課題一覧:
**A.** 下の島倉山館の本文で、冒頭の基本情報に並ぶ項目名をすべて挙げよ。
**B.** 下の島倉山館の本文をもとに、次の問いに答えよ。
(i) 島倉山館の分類は何か。
(ii) 岩崎郡を与えられ、岩崎氏の初代となったのは誰か。
(iii) 岩崎隆綱が岩城隆忠に攻め滅ぼされたのはいつか。

── 本文

島倉山館(しまくらやま)
 別称  : なし
 分類  : 山城
 築城者: 岩崎氏
 遺構  : 曲輪、堀
 交通  : JR常磐線湯本駅からバスに乗り、
      「船尾住宅」下車徒歩25分


       <沿革>
           岩城氏一門岩崎氏の居城とされる。岩城氏は平安末期の海道平氏平隆行(成衡)を祖とし、
          隆衡が岩城郡を相続したことにはじまる。このとき、岩崎郡を与えられた三男隆久が、岩崎氏
          の初代となる。したがって岩崎氏は、もともと岩城氏とは相互に独立した関係にあったものと
          推測される。島倉山館がいつごろ築かれたのかは定かでない。
           鎌倉〜南北朝時代にかけての島崎氏の動向についても、詳らかではない。ただ、1390年代
          から1400年代初めごろにかけて、岩城氏が一族内で相争っているなか、岩崎氏もまた勢力を
          保持していたとされる。やがて、岩城氏庶流白土氏出身の岩城隆忠が内紛を制して岩城氏を
          まとめると、岩崎隆綱は隆忠によって、応永十七年(1410)に攻め滅ぼされた。
           その後、岩崎氏は岩城氏の一族が継承したともいわれるが、その場合、岩城氏系岩崎氏の
          居城は島倉山館ではなく、後に岩城宗家の居城となる大館城であったとされる。島倉山館は
          応永十七年に廃されたとみられるが、確証はない。

────
── データ抜粋

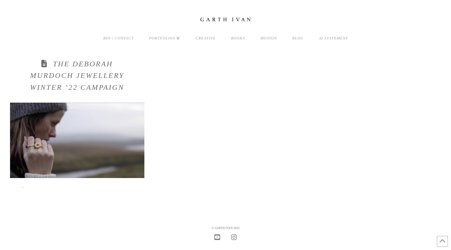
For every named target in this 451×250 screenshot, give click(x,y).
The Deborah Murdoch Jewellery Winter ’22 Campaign (77, 75)
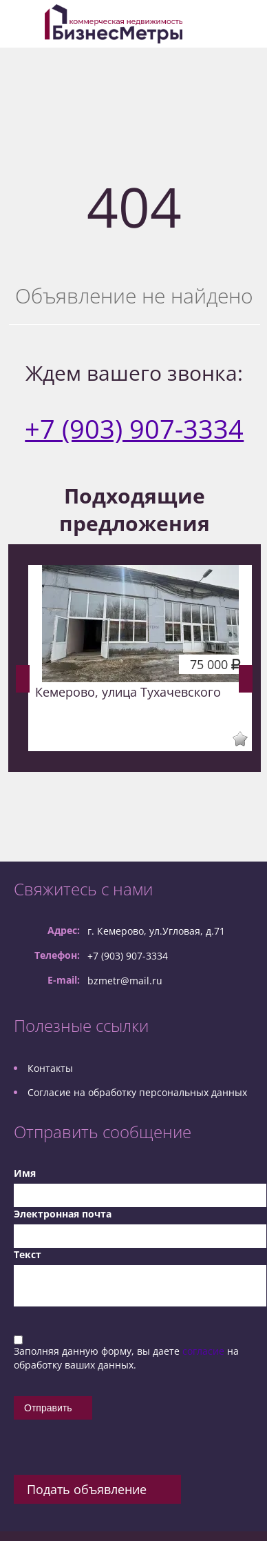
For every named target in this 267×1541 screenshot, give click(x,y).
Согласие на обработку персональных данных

────

模範解答:
**A.** 項目名は別称、分類、築城者、遺構、交通の五つである。

**B.**
(i) 島倉山館の分類は山城である。
(ii) 岩崎氏の初代となったのは三男の隆久である。
(iii) 岩崎隆綱が攻め滅ぼされたのは応永十七年(1410)である。